= What to produce =
From the line with "Pricing and Deposits (867, 53)" to the line with "Women Sexy Celeb", retype every line exactly, including those two, and leave out the rest of the data below.

Start of Block

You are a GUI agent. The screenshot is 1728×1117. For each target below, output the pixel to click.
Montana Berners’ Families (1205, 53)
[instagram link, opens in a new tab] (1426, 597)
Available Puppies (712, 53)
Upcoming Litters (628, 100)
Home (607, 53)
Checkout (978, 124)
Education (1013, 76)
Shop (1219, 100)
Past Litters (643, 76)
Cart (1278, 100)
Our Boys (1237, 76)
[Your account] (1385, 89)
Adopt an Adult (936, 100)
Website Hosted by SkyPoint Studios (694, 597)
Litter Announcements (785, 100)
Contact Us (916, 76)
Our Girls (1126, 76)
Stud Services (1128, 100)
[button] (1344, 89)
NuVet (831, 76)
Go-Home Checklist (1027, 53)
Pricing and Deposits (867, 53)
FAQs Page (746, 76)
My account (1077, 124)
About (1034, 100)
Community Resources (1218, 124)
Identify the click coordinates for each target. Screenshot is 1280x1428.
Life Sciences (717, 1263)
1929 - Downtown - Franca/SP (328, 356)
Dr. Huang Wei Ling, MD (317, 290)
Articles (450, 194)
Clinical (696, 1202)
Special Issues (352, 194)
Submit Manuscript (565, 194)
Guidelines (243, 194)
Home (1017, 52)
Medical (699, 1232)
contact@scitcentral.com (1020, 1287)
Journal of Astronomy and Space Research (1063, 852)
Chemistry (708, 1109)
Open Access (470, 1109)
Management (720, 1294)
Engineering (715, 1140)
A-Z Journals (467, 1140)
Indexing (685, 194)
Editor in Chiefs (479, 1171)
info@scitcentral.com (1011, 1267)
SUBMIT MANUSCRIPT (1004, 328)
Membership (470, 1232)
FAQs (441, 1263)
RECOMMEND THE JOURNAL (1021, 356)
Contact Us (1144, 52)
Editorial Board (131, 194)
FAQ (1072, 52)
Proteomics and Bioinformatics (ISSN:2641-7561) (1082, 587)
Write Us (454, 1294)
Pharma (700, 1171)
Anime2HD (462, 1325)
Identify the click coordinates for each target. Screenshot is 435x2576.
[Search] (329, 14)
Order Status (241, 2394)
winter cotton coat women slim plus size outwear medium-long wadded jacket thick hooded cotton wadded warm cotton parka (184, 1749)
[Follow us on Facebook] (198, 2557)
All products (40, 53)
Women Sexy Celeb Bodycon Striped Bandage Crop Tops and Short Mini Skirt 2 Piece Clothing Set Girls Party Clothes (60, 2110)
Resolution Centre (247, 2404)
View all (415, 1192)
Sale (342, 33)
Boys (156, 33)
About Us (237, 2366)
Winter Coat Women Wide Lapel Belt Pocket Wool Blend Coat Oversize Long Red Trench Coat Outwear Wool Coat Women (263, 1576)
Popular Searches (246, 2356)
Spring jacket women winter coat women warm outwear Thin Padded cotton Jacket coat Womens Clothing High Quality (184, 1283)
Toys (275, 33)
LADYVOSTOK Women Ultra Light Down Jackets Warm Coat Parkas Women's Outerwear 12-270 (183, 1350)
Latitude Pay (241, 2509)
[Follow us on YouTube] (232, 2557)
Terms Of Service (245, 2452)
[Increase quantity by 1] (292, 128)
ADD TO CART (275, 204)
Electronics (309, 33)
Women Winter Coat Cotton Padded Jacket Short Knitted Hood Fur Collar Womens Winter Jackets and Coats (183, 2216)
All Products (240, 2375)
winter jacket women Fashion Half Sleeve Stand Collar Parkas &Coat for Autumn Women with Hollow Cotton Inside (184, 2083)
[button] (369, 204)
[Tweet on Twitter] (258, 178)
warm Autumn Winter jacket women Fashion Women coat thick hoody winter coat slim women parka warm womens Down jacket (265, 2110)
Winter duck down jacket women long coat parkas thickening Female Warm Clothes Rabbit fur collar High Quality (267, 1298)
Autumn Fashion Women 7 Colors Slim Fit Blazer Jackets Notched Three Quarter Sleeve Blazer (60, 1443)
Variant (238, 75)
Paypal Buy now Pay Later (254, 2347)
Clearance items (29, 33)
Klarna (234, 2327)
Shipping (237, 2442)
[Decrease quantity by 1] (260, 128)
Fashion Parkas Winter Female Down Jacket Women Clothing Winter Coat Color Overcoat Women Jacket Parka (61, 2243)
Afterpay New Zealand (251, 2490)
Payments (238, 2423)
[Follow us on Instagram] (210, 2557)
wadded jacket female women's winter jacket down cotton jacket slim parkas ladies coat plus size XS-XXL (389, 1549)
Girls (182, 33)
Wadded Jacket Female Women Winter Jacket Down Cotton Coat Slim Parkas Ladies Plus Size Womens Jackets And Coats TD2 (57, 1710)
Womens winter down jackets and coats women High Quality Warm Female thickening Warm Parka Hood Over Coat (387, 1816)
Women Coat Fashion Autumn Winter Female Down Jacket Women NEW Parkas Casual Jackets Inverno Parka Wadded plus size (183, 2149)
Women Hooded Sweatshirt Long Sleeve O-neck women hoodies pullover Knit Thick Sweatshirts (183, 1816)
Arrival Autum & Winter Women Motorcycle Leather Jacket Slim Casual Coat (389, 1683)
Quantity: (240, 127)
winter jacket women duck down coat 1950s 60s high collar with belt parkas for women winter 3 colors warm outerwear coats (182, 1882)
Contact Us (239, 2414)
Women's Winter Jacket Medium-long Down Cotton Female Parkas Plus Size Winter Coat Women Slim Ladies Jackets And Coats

End of Block

= Exercise output =
Pricing and Deposits (867, 53)
FAQs Page (746, 76)
My account (1077, 124)
About (1034, 100)
Community Resources (1218, 124)
Identify the click coordinates for each target. Screenshot is 1280x1428.
Life Sciences (717, 1263)
1929 - Downtown - Franca/SP (328, 356)
Dr. Huang Wei Ling, MD (317, 290)
Articles (450, 194)
Clinical (696, 1202)
Special Issues (352, 194)
Submit Manuscript (565, 194)
Guidelines (243, 194)
Home (1017, 52)
Medical (699, 1232)
contact@scitcentral.com (1020, 1287)
Journal of Astronomy and Space Research (1063, 852)
Chemistry (708, 1109)
Open Access (470, 1109)
Management (720, 1294)
Engineering (715, 1140)
A-Z Journals (467, 1140)
Indexing (685, 194)
Editor in Chiefs (479, 1171)
info@scitcentral.com (1011, 1267)
SUBMIT MANUSCRIPT (1004, 328)
Membership (470, 1232)
FAQs (441, 1263)
RECOMMEND THE JOURNAL (1021, 356)
Contact Us (1144, 52)
Editorial Board (131, 194)
FAQ (1072, 52)
Proteomics and Bioinformatics (ISSN:2641-7561) (1082, 587)
Write Us (454, 1294)
Pharma (700, 1171)
Anime2HD (462, 1325)
Identify the click coordinates for each target. Screenshot is 435x2576.
[Search] (329, 14)
Order Status (241, 2394)
winter cotton coat women slim plus size outwear medium-long wadded jacket thick hooded cotton wadded warm cotton parka (184, 1749)
[Follow us on Facebook] (198, 2557)
All products (40, 53)
Women Sexy Celeb Bodycon Striped Bandage Crop Tops and Short Mini Skirt 2 Piece Clothing Set Girls Party Clothes (60, 2110)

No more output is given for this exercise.